Estimates range, but cobalt sells on the market for about $20 per pound, compared to $3 per pound for lithium carbonate. Cobalt, a byproduct of nickel and copper mining, is also scarcer and half of the world’s supply comes from the Democratic Republic of Congo, a politically unstable region.

Some lithium-ion chemistries are less cost effective to recycle. For example, the lithium iron phosphate batteries produced by A123 Systems don’t yield as much value back. The lower-cost materials in A123’s batteries give the company an edge over competitors but also make its batteries less economical to recycle.

The lithium situation could change. Industry research consultant Tru Group says the global recession has led to a large surplus of lithium in the market, keeping prices low.
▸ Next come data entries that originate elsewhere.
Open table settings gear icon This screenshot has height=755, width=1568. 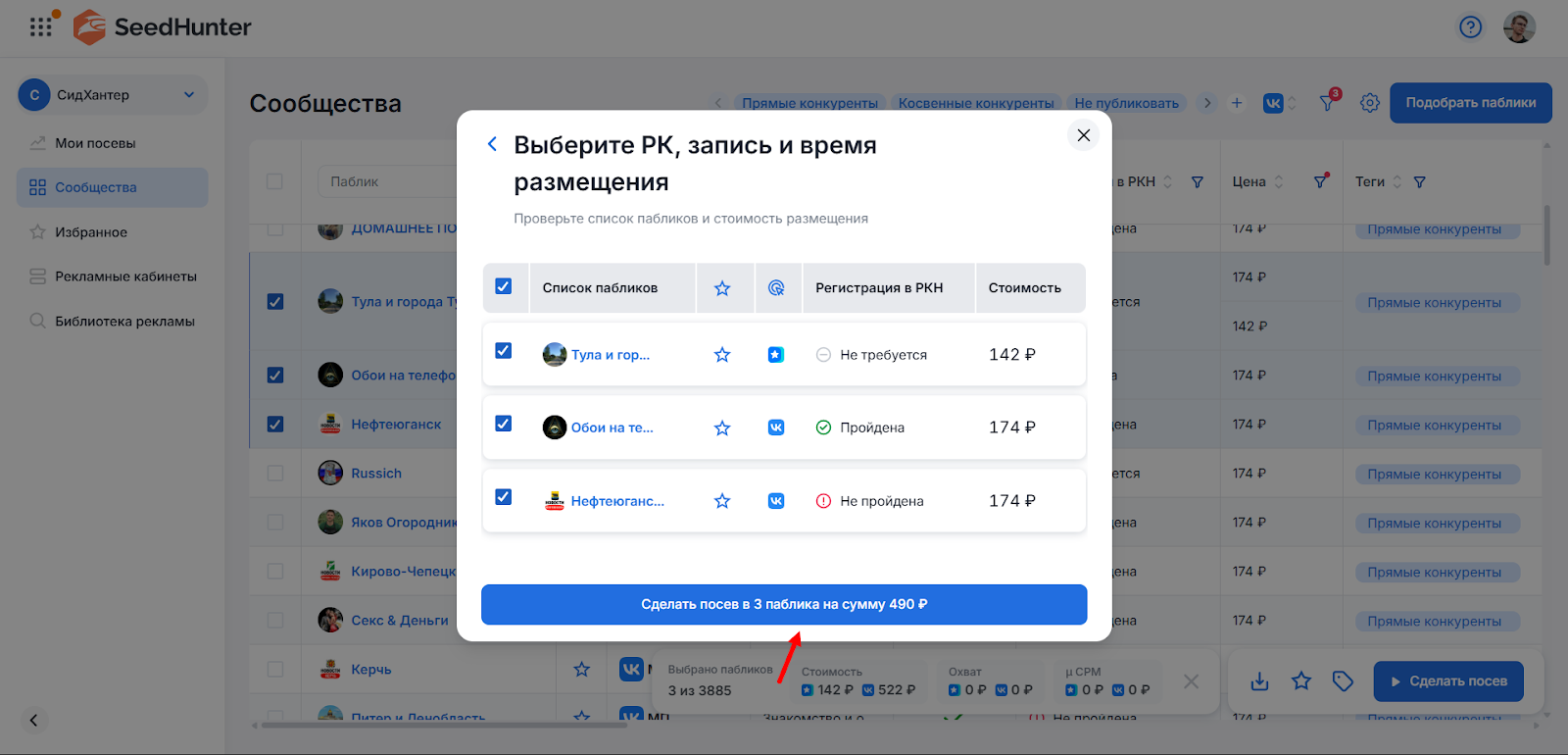pos(1370,103)
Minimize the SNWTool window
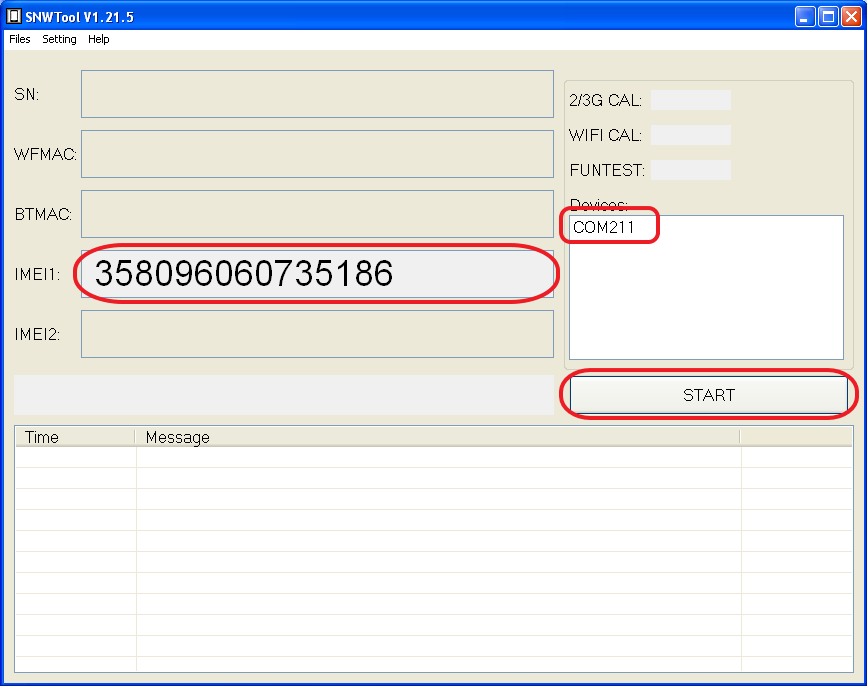The height and width of the screenshot is (686, 867). coord(805,16)
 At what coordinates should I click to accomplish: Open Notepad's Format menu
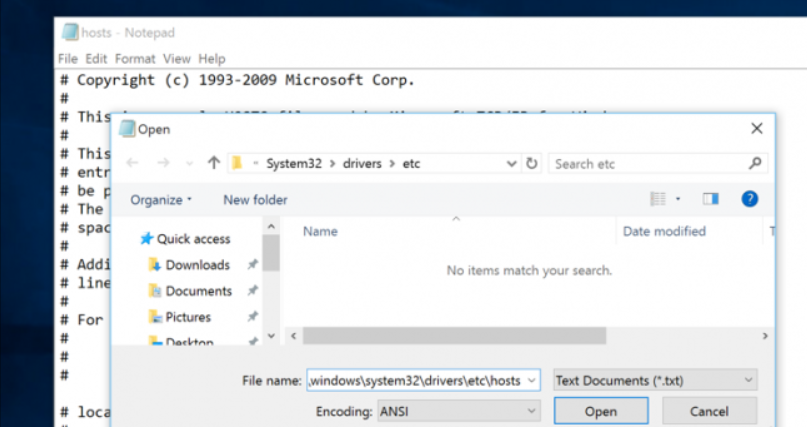click(135, 59)

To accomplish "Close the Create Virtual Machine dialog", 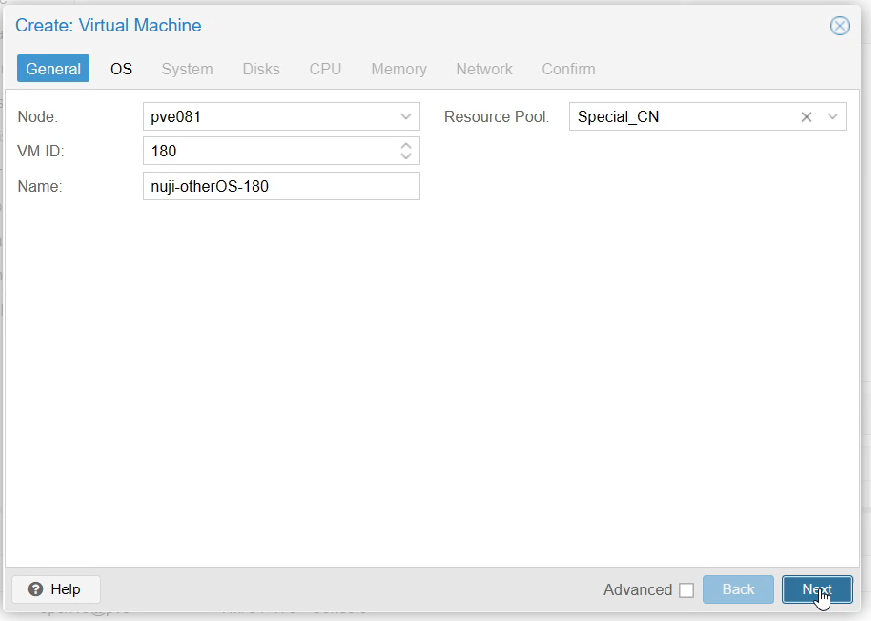I will (x=839, y=26).
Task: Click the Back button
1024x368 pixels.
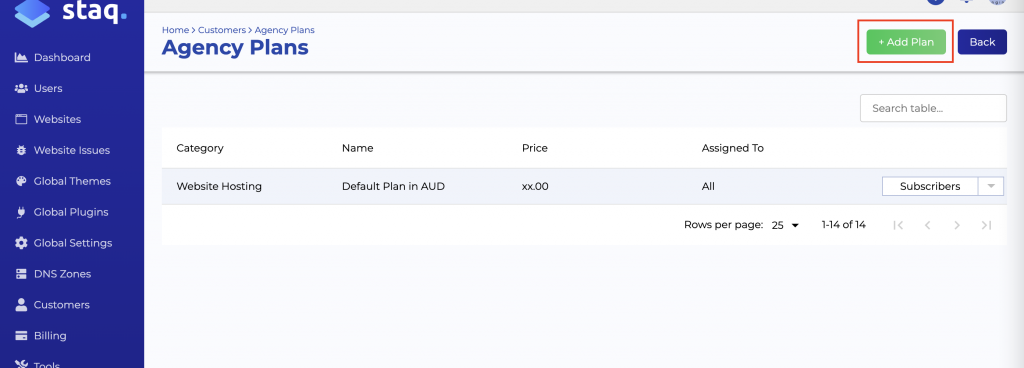Action: (x=982, y=42)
The consultancy, however, expects that by 2013, supply and demand will be in balance again and that a production crunch could occur around 2017 and beyond.
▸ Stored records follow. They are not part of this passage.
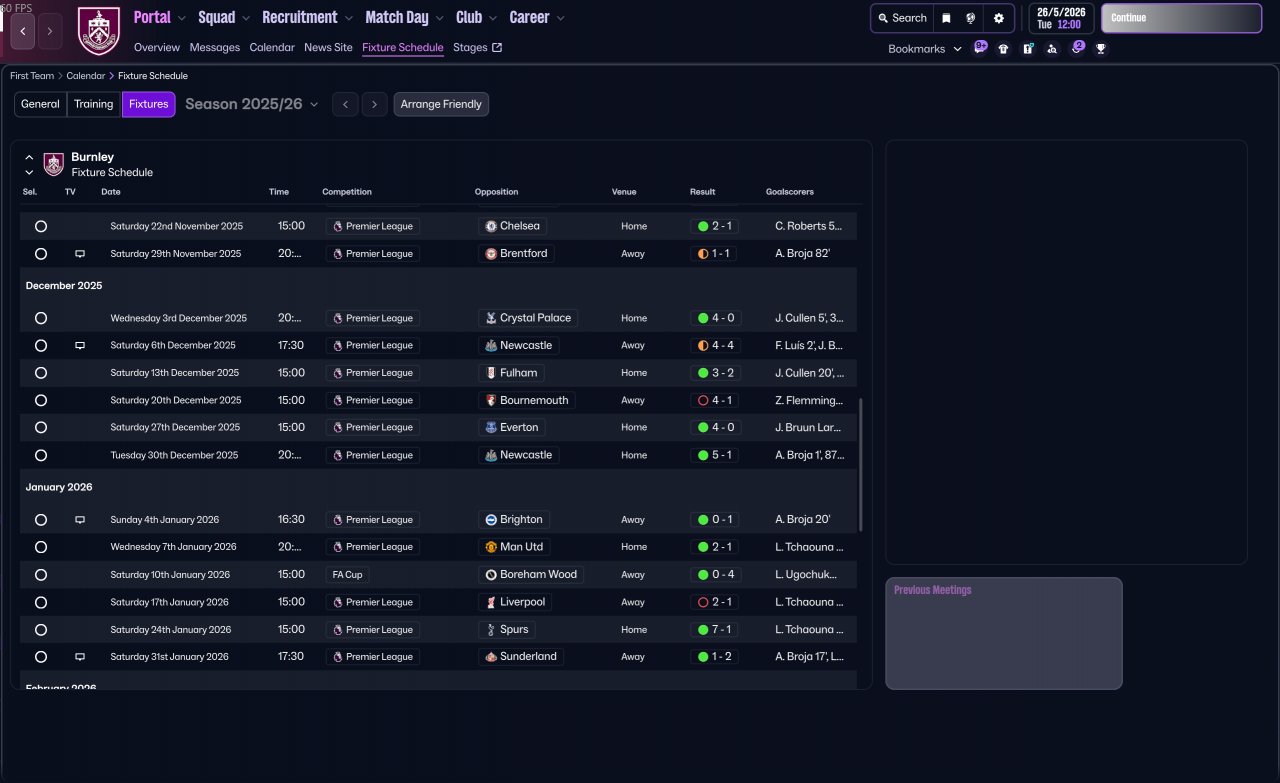Viewport: 1280px width, 783px height.
Task: Click the Arrange Friendly button
Action: point(441,104)
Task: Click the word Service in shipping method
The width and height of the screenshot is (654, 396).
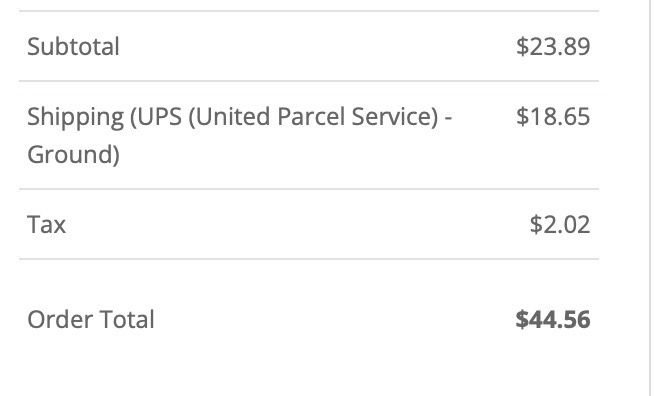Action: click(395, 116)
Over the long term, some observers believe the mass introduction of plug-in hybrid and electric vehicles, combined with the fact that much of the world’s lithium reserves lie in foreign and potentially unfriendly countries, could lead to a large spike in the price of lithium carbonate. The concern is that we could end up trading “peak oil” for “peak lithium.”

Gaines is looking at the scarcity issue closely. She is overseeing a four-year project at Argonne that will assess the long-term demand for lithium-ion battery materials and recycling infrastructure. Gaines says research to date shows that demand could be met until 2050, even if plug-in vehicle sales grow dramatically. But recycling will be crucial to helping the US become less dependent on foreign sources of lithium. “We show that recycling would alleviate potentially tight supplies,” she says.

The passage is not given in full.